Jack frowned and leaned a little closer to her. Big mistake. Some indefinable scent teased at his nose and surged through his body, tightening his balls and making his cock swell. Great, just great. What kind of idiot got a hard-on from a pixie?

He frowned and shifted slightly away from her. “Is that some kind of Zen saying?”

“No, it’s a Darcy saying.” She leaned on the bar. “Hey, Hank. You fall asleep making my drink?”

“Coming right up, babe.” He placed a wide-mouth glass rimmed in salt and filled with slush in front of her. “Margarita, just the way you like it.”

She picked up the glass and took a healthy sip of the frozen liquid.

“Rough day?” Hank asked.

“You have no idea.” She took another swallow then licked some of the salt from the rim. “Absolutely no idea at all.”

“Bad day at pixie school?” Jack couldn’t help himself.

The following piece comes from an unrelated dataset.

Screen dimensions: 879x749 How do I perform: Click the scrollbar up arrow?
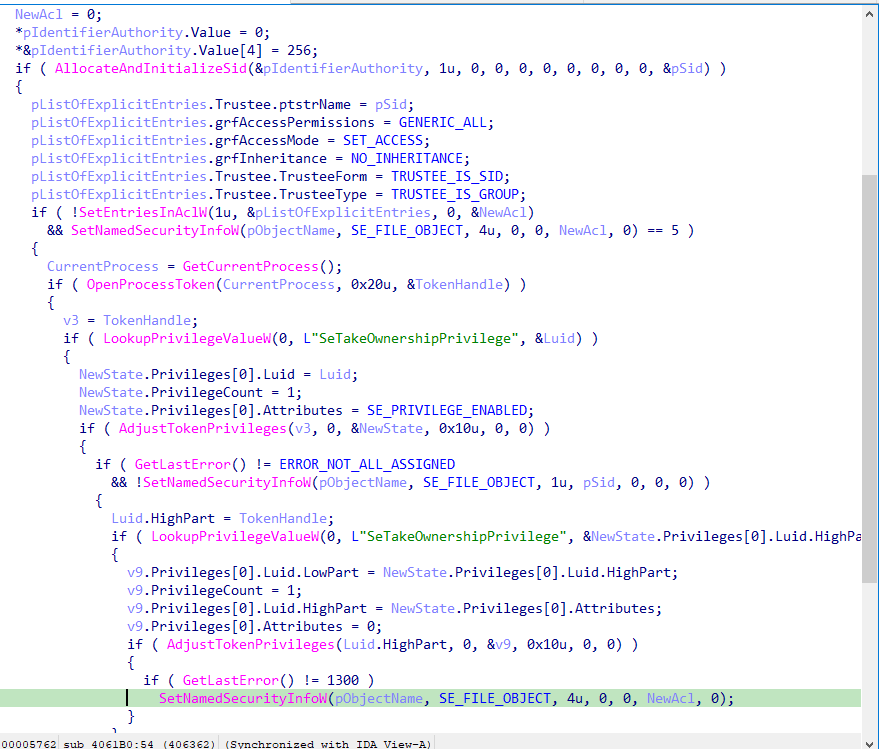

The comment just popped out.

Beside him Darcy tensed, set her glass down carefully on the bar and turned to look at him. “That’s some smart mouth you have there. Probably why you’re celebrating your birthday all by yourself.”

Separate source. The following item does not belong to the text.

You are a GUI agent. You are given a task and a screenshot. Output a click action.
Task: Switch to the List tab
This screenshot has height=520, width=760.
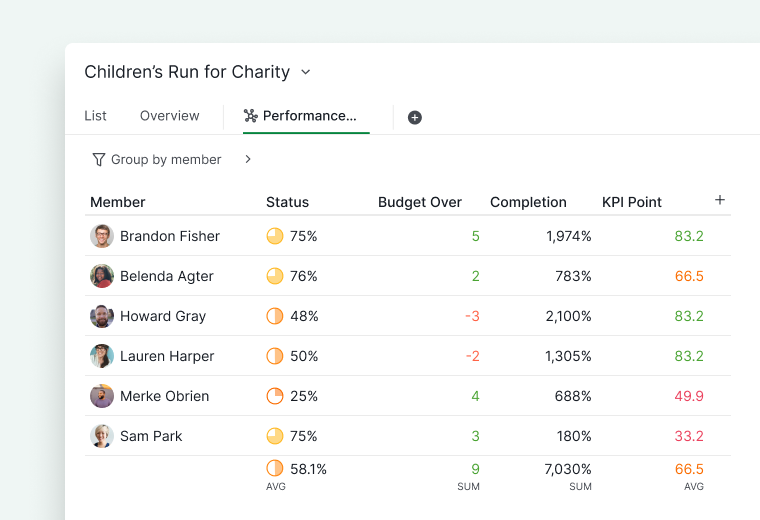95,116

Jack mentally kicked himself. “Sorry. I’m just not in the greatest mood tonight.”

“So I gathered.” With a studied, deliberate movement she picked up her drink again.

Jack swallowed what was left in his glass and waved at Hank.

The bartender looked at the glass and at Jack. “You driving home, buddy?”

Jack nodded. “But I’m good to go. Promise.”

“You drinking to relax?” Darcy asked. “Maybe if you took off that jacket and tie it would help. You look like Mr Uptight trying to have a good time.”

Anger built inside him. What the hell business was it of hers the way he dressed? Anyway, he was a businessman, wearing business clothes.

“Maybe if you dressed like an adult you wouldn’t have had such a rough day,” he snapped back at her.

A red flush crept slowly up her cheeks. “And you’re the expert on that, right?”

Rather than answer her he asked his own question. “What
do
you do, anyway?”

She lifted her chin. “I’m a technical assistant with a television production company.”

Jack couldn’t help himself. He burst out laughing. “You? A technical assistant? On television production?”

“We do a lot of political ads, among other things,” she told him in a haughty tone. “And they’re all tight-asses like you. A real pain.”

He did his best to get himself under control. He could picture her hanging stars from trees or sprinkling fairy dust on people, but something technical? He swallowed the laughter still pressing up in his throat.

“It just so happens I do some volunteer work for political candidates,” he told her.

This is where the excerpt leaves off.